Proverbes, chansons morales qui incitent la jeunesse malienne à travailler, à faire preuve de courage et de bravoure, les thèmes des chansons du Super Biton sont dans l’air du temps post-indépendance. La plupart des succès de l’orchestre sont directement issus du terroir de Ségou : "Pour récolter un matériau sur lequel arc-boutent nos compositions, Percé Doumbia,

Toussaint Siané, Abou Kissa, les chanteurs du Super Biton, partaient en brousse avec un magnétocassette et enregistraient les voix des vieilles femmes, les chants de cérémonies de mariage, de circoncision…", se rappelle Mama Cissoko. De ce collectage, l’orchestre a tiré certains de ses plus grands succès, comme Siséni. "Ce morceau insiste : il ne faut pas trop se montrer, faire d’excès de zèle parce que tu es directeur ou ministre. Non ! N’écrase pas les autres. On ne sait jamais ce qui va t’arriver demain", précise Mama Cissoko.

Prestige

Mais demain est encore loin pour le Super Biton qui connaît dans les années 70 sa période la plus faste… Vainqueur de quatre biennales culturelles d’affilée, le groupe est mis hors concours, et sacré orchestre national en 1976, au même titre que le Bademba national. Une promotion qui amène l’orchestre à Koulouba, le Palais de la présidence malienne, pour animer les réceptions officielles. Le groupe représente le Mali dans la sous-région. Le week-end, le Super Biton joue au Je t’aime, un hôtel de Ségou.

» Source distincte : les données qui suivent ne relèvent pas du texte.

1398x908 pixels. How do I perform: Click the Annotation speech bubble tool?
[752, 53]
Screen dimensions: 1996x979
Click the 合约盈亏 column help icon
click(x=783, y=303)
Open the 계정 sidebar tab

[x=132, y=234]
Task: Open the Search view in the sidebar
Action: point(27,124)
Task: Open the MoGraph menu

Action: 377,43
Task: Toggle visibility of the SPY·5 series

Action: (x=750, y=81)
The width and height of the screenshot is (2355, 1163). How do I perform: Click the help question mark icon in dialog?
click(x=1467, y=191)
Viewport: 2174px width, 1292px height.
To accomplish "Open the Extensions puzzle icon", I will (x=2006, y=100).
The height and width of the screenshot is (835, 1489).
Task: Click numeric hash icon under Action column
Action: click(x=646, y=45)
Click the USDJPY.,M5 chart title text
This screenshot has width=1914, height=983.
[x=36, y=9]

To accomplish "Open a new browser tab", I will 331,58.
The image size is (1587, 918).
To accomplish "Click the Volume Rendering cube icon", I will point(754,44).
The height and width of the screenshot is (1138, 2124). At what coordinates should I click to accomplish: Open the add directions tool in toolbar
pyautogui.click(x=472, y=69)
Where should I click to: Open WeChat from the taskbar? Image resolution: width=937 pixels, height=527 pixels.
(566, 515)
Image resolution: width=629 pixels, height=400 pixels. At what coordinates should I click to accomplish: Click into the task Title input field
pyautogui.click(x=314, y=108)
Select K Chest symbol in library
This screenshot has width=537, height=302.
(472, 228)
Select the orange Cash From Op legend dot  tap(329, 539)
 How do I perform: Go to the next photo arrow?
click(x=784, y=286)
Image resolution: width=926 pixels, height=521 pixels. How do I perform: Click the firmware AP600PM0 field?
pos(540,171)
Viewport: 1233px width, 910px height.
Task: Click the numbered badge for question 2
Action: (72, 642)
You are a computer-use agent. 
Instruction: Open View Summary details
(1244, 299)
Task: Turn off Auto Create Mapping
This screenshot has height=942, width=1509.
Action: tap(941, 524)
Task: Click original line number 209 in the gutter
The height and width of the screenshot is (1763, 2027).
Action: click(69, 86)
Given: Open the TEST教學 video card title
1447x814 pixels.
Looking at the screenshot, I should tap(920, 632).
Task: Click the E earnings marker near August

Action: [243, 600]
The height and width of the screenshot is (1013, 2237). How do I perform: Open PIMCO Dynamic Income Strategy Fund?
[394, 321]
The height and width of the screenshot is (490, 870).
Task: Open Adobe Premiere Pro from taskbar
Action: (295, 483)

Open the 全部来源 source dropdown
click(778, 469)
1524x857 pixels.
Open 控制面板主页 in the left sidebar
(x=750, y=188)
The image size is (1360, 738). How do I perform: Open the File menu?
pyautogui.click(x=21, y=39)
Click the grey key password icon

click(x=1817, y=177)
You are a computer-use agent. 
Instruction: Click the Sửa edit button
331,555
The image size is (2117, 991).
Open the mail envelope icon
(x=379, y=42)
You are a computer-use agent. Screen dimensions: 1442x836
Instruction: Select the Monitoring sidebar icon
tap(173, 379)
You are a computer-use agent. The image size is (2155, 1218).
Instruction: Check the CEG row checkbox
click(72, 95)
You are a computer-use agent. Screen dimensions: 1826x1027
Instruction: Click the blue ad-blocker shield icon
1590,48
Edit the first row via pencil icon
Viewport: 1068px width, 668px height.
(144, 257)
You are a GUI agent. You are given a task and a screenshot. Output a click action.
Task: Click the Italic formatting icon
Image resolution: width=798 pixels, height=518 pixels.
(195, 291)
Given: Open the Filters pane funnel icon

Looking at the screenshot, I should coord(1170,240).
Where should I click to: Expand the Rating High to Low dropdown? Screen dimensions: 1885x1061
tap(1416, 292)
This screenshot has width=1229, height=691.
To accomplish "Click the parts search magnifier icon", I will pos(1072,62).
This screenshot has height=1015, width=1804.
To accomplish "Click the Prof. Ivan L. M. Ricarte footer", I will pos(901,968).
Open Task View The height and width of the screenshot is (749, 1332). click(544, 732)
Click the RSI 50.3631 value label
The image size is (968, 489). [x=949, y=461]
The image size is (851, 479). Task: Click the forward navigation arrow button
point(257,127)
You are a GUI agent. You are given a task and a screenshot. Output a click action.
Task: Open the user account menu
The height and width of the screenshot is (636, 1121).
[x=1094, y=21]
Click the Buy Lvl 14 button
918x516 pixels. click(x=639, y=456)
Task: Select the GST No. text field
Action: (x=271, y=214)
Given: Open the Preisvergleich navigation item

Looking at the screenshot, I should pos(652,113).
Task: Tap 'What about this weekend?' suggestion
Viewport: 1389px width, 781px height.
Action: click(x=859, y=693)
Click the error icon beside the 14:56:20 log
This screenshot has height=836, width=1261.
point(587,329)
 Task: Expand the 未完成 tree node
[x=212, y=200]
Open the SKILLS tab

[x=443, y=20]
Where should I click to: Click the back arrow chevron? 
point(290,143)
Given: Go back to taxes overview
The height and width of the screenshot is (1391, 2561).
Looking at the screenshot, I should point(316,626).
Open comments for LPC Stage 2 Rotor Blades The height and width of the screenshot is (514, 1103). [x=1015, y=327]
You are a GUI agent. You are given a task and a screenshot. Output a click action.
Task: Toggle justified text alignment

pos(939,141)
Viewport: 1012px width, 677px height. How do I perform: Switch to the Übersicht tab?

"Les gens venaient de Mopti, de Bamako, de Sikasso uniquement pour voir le Super Biton". Une parenthèse dorée qui dure autant que le règne de Moussa Traoré. "En 1991, avec le changement de régime, Alpha Oumar Konaré a dit aux musiciens de se prendre en charge, les Biennales ont cessé", se rappelle-t-il. Le temps des vaches maigres commence pour les musiciens qui cherchent en vain dans le journal officiel, le décret qui avait fait d’eux des fonctionnaires de l’Etat malien en 1976 – et donc des pensionnaires à vie.
Marqué par le décès de plusieurs membres historiques, les désillusions et les errances, le groupe se met sur pause et les musiciens tentent l’aventure en solo.

En 2001, sur l’impulsion du festival Sur le Fleuve, le Super Biton a recruté quatre jeunes musiciens de la région et repris du service. Chaque année, comme un incontournable emblème, le Super Biton de Ségou assure la soirée d’ouverture du festival Sur le Fleuve et donne le maximum pour conserver son titre de meilleur orchestre du Mali.